Definition of chaperones as disease modifiers of peripheral neuropathies

Keywords: Inherited peripheral neuropathy, induced neuronal progenitor cells, neurodegeneration

Abstract: Mutations in MPZ, which encodes myelin protein zero (P0), lead to different subtypes of Charcot-Marie-Tooth (CMT) disease, a neurodegenerative disorder affecting the peripheral nervous system (frequency is 1:2500). MPZ-mutations are a common cause of CMT and associated phenotypes range from demyelinating (CMT1) to axonal forms (CMT2). We have collected a large cohort of >500 patients with various forms of CMT in the North of England and determined epidemiology data of CMT for this region (Foley et al. 2012). We have identified 14 local patients carrying 10 different pathogenic mutations in the MPZ gene. For various mutations, expression of a (shortened) non-functional (proteotoxic) protein causing endoplasmic reticulum (ER) retention and thus impaired ER-function was demonstrated. Moreover, an important role of ER-chaperones such as CHOP, Calnexin and ERp57 was shown in the biology of peripheral myelin proteins including MPZ. Curcumin, a component of the spice turmeric, relieves ER stress and thus promotes maintenance of Schwann cell function in an Mpz mouse model (Khajavi et al. 2007). However, the precise molecular mechanisms are still elusive.
The aim of this study is to characterize relevant disease modifiers and thus suitable therapeutic targets for CMT neuropathies. Successful therapeutic targeting of specific chaperones such as SigR1 was already demonstrated in neurodegeneration (Prause et al. 2013). The first phase of the project will concentrate on the cellular effect of Curcumin on cells. The student will investigate the effect of MPZ mutations in vitro in induced Neuronal Progenitor Cells (iNPCs) of our patients and controls. We have established this method in our laboratory (Meyer et al. 2014). The study will focus on (i) the cellular fitness (proliferation, ELISA-based LDH and WST-1 assays and immunoblot studies of apoptosis and pro-survival related proteins), (ii) the stability and folding of the mutant protein (cyclohexamide-chase assays and native PAGEs) and on (iii) morphology of the ER along with UPR activation (immunofluorescence studies and immunoblot studies of ER proteins). We will compare the biochemical phenotype obtained in cell culture, with the severity of clinical presentations in order to establish genotype/phenotype correlations. We will explore the effect of Curcumin in these cells in vitro.
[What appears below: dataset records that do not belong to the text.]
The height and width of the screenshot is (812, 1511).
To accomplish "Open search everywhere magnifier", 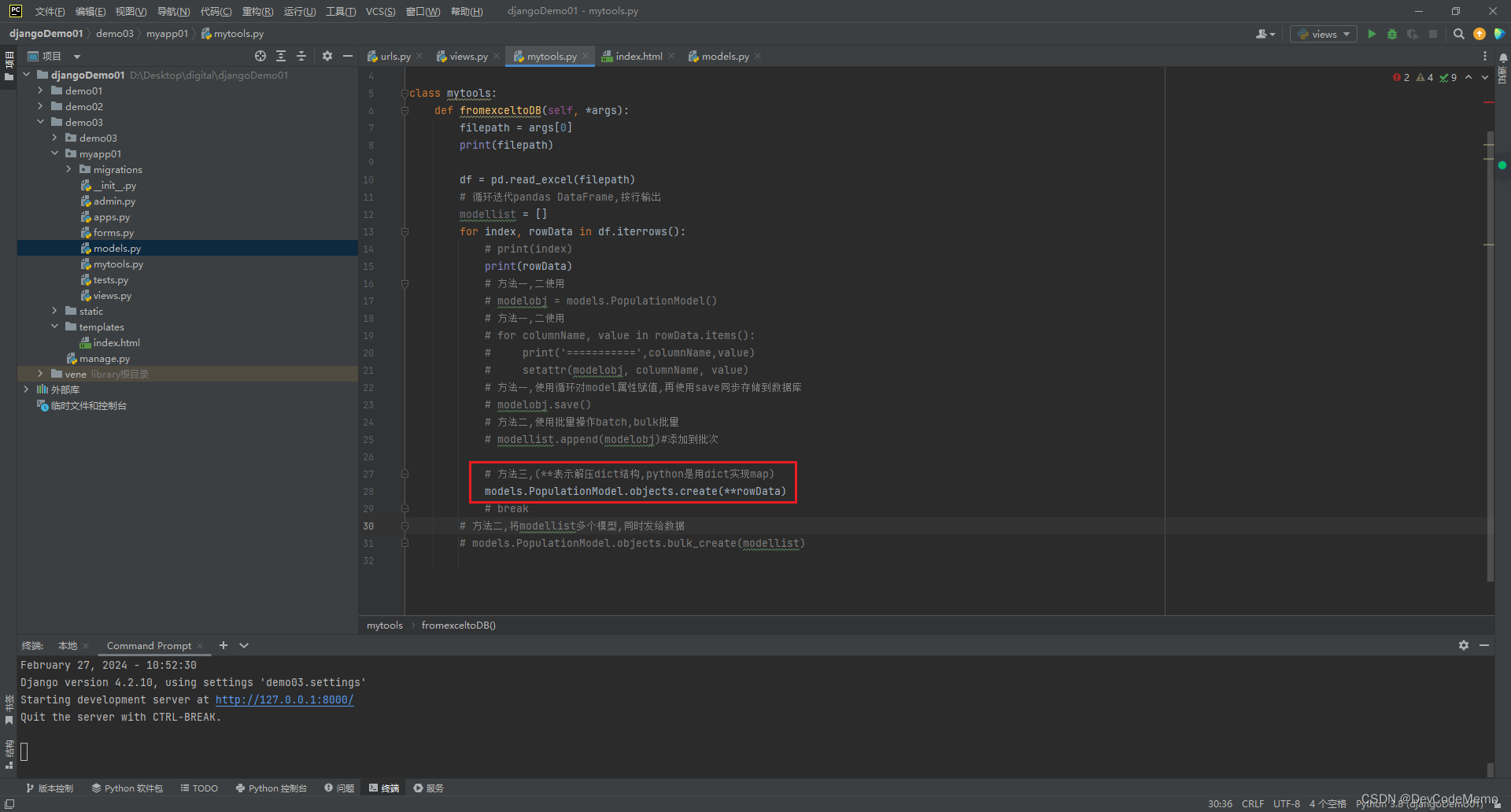I will 1459,34.
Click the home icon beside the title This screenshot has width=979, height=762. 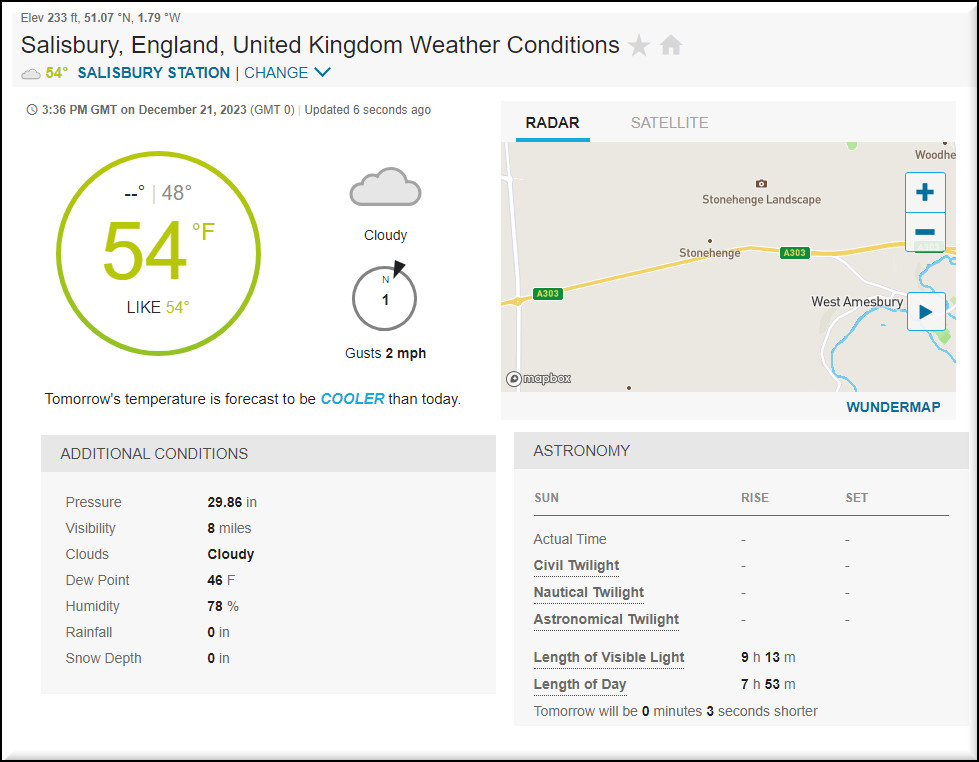[x=671, y=46]
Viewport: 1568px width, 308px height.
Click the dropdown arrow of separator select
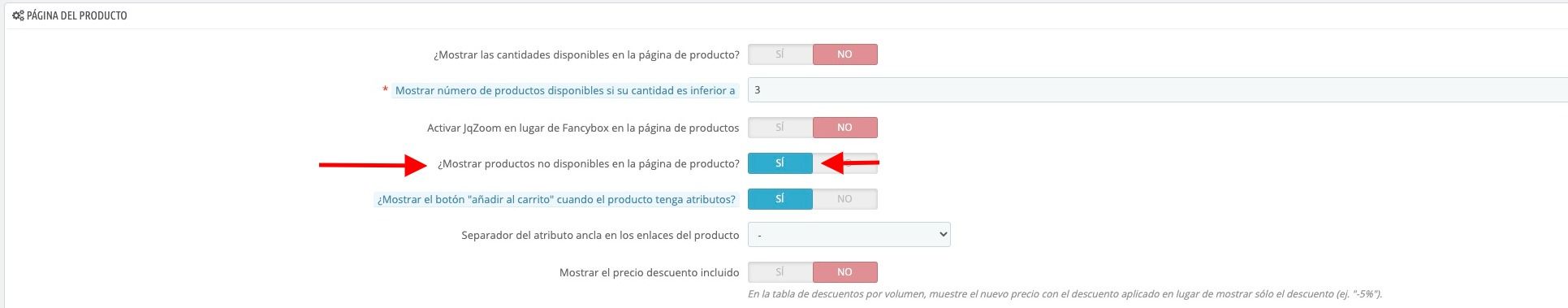942,235
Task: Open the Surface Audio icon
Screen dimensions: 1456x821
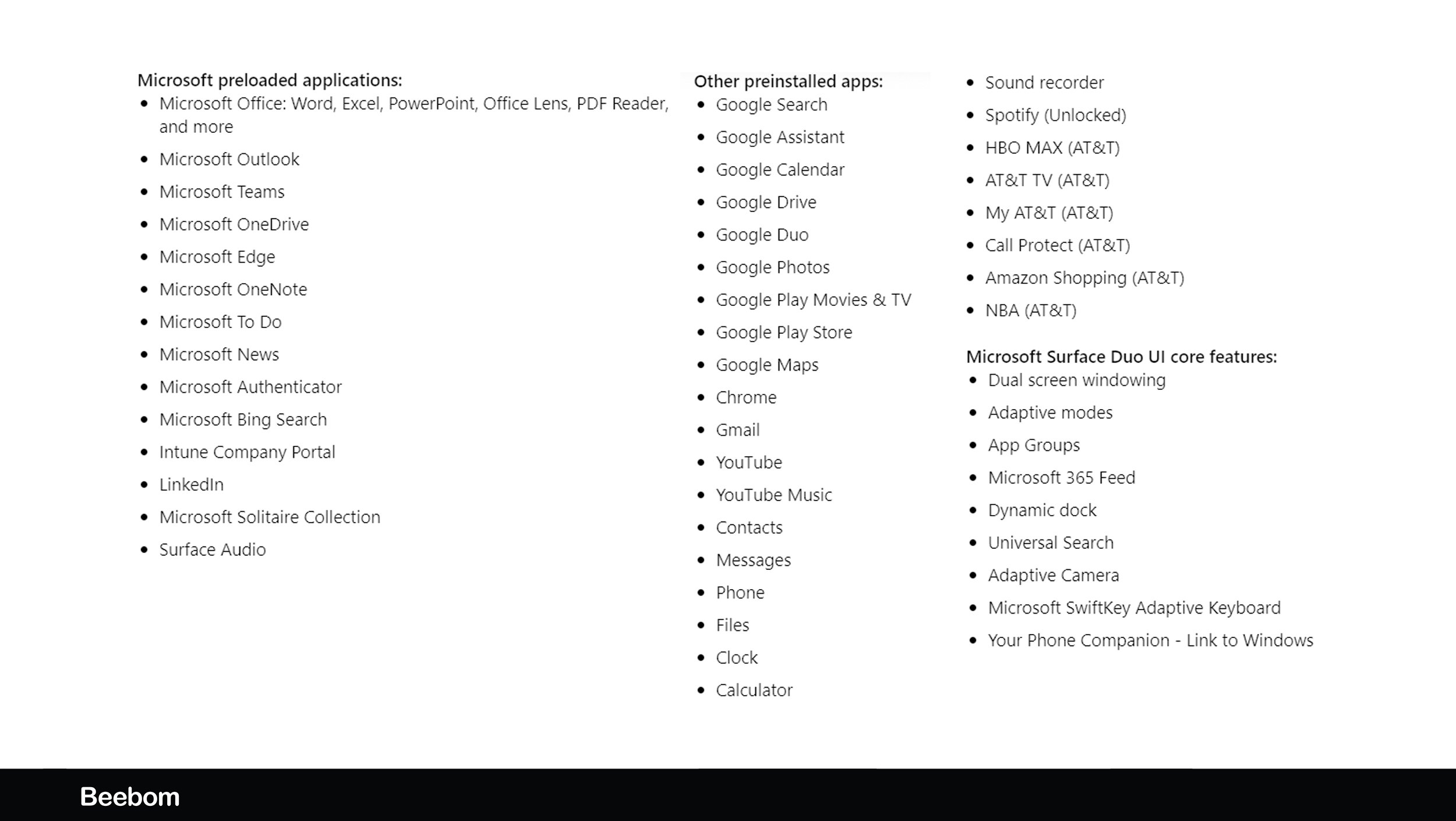Action: tap(213, 548)
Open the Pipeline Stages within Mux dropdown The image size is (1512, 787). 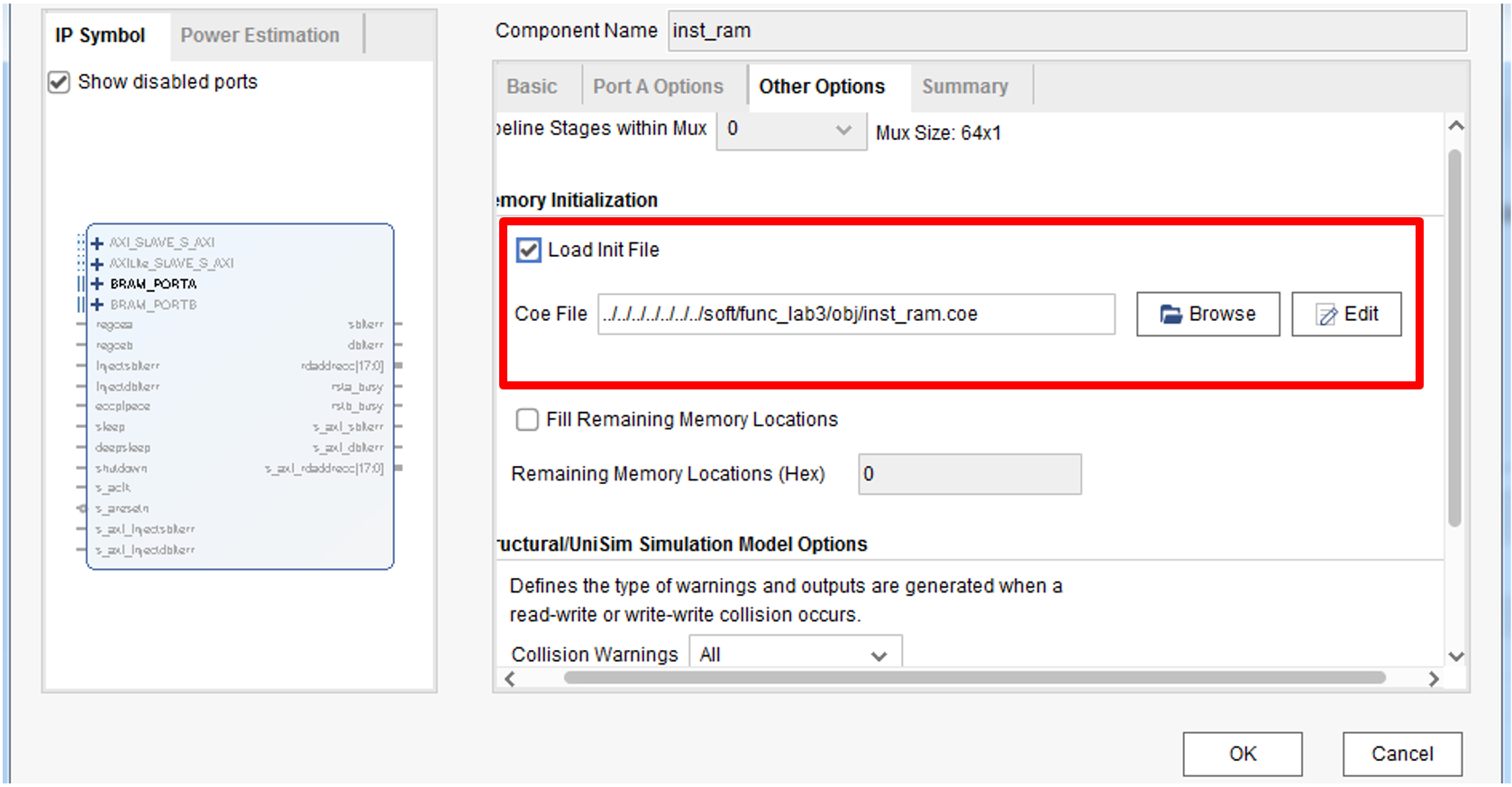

Proteomic studies on Curcumin-treated and non-treated patient iNPC cells will be carried out and the student will verify the altered expression of promising chaperones activated in treated iNPC cells with the help of immunoblotting and immunofluorescence. Afterwards, the beneficial effect of disease modifier candidates on pathogenesis of MPZ-related CMT will be tested by studying the effect of modifier (most likely chaperone) overexpression on the biochemical phenotype using the above mentioned techniques. In parallel, (iv) searching for new genetic modifiers in chaperone-encoding genes will be carried out by whole exome sequencing, and potentially by RNASeq analysis in a clinically well-defined cohort of 14 CMT patients carrying pathogenic mutations in the MPZ gene (Hermann et al. 2014; Bansagi et al. 2015a; Bansagi et al. 2015b). If genetic modifiers are detected in MPZ deficiency, we will also study their potential role as a modifier in other forms of CMT.
The results will improve the current understanding of chaperone function in the peripheral nervous system and on a more special note in the pathogenesis of neuropathies. The efficiency of the different chaperones will be carefully evaluated and will allow us to define the most striking candidates for the treatment of MPZ-associated CMT neuropathy. The long-term goal would be to select particular chaperones along with suitable targeted drugs like agonists with the aim to open new avenues for therapy of neuropathies.